- Native name: Μελίτων
- Metropolis: Chalcedon
- In office: 1966 – 1989

Orders
- Consecration: 30 November 1950

Personal details
- Born: Sotirios Hatzis 1913 Istanbul, Turkey
- Died: 27 December 1989 Istanbul, Turkey
- Denomination: Eastern Orthodox Church

= Meliton, Metropolitan of Chalcedon =

Prelate of the Eastern Orthodox Church

Meliton (born Sotirios Hatzis) (1913 – 27 December 1989), was a prelate of the Eastern Orthodox Church who served as the Metropolitan of Chalcedon from 1966 until his death in 1989. Born in Istanbul and educated at the Halki Theological Seminary, he was appointed Secretary of the Holy Synod by Patriarch Benjamin I in 1937 and in 1948 Protosynkellos to Patriarchs Maximus V and Athenagoras I.

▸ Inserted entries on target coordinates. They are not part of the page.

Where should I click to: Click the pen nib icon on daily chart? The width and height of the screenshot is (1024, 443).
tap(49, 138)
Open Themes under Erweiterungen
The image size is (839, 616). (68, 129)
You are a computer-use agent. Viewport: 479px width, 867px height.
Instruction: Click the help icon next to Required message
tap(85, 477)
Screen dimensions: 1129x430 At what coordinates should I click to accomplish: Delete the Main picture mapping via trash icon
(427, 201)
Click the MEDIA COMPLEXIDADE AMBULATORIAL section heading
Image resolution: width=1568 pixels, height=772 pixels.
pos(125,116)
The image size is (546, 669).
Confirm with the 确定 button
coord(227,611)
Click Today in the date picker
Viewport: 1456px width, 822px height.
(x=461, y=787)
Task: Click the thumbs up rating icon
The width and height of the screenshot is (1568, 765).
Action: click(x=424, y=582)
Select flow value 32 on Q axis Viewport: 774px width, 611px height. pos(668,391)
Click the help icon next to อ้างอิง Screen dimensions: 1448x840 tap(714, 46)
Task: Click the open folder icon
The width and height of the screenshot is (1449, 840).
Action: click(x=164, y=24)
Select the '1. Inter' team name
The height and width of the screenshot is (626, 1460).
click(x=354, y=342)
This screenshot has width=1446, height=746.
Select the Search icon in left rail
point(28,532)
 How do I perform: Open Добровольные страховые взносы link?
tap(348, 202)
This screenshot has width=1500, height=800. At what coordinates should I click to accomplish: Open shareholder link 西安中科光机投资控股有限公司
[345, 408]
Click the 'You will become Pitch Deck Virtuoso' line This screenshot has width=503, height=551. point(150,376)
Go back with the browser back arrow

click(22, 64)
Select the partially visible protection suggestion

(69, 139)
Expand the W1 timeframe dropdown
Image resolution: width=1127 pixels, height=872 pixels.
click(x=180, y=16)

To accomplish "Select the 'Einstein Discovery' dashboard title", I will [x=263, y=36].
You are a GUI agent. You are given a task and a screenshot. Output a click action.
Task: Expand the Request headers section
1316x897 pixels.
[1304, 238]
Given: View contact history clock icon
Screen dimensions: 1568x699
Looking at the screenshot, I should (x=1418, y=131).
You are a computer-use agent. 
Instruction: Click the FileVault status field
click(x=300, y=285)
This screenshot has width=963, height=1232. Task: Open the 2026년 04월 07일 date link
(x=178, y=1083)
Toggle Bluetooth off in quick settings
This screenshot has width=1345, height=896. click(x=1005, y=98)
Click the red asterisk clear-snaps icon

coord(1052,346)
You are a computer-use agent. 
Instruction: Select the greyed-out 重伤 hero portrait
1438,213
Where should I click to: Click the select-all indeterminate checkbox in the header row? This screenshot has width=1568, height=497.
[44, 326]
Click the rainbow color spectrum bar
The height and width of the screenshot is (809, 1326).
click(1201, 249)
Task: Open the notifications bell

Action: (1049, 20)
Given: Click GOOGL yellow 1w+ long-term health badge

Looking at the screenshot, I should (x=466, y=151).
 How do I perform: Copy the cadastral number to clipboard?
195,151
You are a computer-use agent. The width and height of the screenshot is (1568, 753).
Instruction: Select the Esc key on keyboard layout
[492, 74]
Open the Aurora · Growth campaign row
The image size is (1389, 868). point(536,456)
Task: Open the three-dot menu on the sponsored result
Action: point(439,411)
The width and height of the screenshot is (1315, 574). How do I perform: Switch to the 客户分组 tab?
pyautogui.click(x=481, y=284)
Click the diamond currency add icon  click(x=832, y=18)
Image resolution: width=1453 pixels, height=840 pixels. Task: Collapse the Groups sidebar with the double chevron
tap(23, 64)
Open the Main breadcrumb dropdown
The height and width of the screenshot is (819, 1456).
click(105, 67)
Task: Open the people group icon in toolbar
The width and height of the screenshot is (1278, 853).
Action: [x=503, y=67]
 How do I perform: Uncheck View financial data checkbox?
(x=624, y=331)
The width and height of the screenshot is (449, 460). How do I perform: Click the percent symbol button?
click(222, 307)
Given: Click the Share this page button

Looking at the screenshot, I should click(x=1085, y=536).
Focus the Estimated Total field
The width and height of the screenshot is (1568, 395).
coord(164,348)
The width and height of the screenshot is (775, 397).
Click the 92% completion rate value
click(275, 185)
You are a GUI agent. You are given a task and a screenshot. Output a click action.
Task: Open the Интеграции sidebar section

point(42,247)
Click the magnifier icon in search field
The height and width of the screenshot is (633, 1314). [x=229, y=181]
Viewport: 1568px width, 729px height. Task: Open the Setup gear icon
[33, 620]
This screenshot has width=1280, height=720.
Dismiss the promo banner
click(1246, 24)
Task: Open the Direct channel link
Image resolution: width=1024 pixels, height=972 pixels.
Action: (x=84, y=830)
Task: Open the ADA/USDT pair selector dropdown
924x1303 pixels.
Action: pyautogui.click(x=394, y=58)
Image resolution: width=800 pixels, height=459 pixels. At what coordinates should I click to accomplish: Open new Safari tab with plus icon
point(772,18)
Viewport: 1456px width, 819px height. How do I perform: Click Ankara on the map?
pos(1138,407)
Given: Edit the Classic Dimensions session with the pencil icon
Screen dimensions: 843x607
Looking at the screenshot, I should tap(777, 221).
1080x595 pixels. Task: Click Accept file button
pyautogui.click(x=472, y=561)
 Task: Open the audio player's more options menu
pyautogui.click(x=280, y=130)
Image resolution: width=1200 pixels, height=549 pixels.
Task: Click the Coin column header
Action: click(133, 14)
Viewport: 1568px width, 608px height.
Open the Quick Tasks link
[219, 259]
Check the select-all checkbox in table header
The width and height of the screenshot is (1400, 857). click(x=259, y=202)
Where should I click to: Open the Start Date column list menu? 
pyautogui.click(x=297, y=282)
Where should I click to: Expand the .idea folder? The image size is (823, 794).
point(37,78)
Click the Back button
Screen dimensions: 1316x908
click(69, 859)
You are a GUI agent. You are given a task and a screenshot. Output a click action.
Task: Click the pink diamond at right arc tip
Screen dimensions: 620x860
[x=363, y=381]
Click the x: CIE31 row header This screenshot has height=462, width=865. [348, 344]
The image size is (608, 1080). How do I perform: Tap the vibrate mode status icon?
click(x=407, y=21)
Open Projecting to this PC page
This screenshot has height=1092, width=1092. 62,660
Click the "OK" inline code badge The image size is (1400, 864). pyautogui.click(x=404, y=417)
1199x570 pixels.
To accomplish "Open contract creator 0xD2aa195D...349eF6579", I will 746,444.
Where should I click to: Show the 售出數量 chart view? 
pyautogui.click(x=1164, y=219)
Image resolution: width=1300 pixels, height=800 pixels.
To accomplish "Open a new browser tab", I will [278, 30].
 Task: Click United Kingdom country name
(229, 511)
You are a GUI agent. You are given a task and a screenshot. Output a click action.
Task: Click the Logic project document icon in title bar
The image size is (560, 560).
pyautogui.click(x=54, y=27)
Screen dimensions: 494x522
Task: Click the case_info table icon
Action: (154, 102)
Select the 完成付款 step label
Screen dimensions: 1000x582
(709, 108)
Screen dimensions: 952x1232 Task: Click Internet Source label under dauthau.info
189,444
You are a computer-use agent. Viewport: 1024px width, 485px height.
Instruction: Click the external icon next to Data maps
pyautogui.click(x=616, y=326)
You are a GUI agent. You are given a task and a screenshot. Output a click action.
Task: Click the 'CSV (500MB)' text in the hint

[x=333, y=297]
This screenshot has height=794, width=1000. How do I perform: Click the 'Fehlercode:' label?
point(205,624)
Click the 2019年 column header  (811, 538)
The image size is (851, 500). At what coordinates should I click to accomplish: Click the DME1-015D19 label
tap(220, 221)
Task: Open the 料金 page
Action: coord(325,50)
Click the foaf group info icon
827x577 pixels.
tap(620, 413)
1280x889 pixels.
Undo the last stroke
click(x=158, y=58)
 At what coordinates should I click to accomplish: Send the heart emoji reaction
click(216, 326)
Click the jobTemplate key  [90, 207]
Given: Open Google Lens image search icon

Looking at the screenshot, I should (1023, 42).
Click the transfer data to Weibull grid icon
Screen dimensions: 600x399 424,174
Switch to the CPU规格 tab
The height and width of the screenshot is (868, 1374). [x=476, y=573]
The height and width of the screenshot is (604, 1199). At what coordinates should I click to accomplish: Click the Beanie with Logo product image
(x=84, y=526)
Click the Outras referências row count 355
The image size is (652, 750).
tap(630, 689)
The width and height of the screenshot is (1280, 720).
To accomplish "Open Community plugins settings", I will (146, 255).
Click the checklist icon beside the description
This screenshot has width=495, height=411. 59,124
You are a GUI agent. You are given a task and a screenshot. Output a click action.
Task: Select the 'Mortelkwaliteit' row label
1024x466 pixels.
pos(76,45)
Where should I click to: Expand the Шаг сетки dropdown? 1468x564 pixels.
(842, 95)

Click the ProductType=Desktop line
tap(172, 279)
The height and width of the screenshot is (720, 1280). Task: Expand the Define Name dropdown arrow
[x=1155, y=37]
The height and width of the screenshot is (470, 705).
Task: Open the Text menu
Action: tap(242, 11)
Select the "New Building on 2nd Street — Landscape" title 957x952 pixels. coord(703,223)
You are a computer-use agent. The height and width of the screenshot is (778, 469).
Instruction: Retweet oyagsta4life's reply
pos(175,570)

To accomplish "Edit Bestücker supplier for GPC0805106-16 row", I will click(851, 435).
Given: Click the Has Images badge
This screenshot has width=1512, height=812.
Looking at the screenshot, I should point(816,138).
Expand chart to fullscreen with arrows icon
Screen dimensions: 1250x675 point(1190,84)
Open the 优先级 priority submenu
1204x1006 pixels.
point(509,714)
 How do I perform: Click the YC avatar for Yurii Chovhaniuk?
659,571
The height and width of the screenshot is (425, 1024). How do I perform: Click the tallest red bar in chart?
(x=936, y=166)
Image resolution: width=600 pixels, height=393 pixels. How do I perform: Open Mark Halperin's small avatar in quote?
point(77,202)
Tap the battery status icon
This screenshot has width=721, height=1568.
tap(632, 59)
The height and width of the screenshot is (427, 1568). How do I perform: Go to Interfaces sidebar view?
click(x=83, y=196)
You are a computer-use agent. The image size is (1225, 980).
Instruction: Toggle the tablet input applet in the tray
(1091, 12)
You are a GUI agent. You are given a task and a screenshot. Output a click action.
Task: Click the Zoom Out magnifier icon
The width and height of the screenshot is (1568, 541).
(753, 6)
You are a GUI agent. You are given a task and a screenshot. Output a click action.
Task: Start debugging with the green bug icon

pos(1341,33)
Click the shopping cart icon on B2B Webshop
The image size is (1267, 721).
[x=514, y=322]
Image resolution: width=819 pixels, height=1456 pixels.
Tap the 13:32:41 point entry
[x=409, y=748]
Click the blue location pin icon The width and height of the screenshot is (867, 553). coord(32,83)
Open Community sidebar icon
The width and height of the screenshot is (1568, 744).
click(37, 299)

As Metropolitan of Imbros and Tenedos (1953) and subsequently of Chalcedon (1966), Meliton was the right-hand man of Athenagoras I, the Ecumenical Patriarch of Constantinople. He was strongly favoured to succeed Athenagoras in 1972, but the Turkish Government, in an effort to keep the Patriarchate under its control, had Meliton's name removed from the list of acceptable candidates.

He was known for his role in ecumenical relations and for Pope Paul VI's gesture of kneeling to kiss his feet during a visit to the Vatican on 7 December 1975. Meliton was no friend of the Regime of the Colonels and after his sermon "I condemn hypocrisy" at the Metropolitan Cathedral of Athens on 8 March 1970, ostensibly encouraging preparation for Lent but widely understood and intended as an attack on the regime, enjoyed considerable following in Greece.

In 1984 Meliton suffered a severe stroke from which he never fully recovered. He died five years later in Istanbul. His body rests at St. Ignatius Greek Orthodox Cemetery, Kadıköy.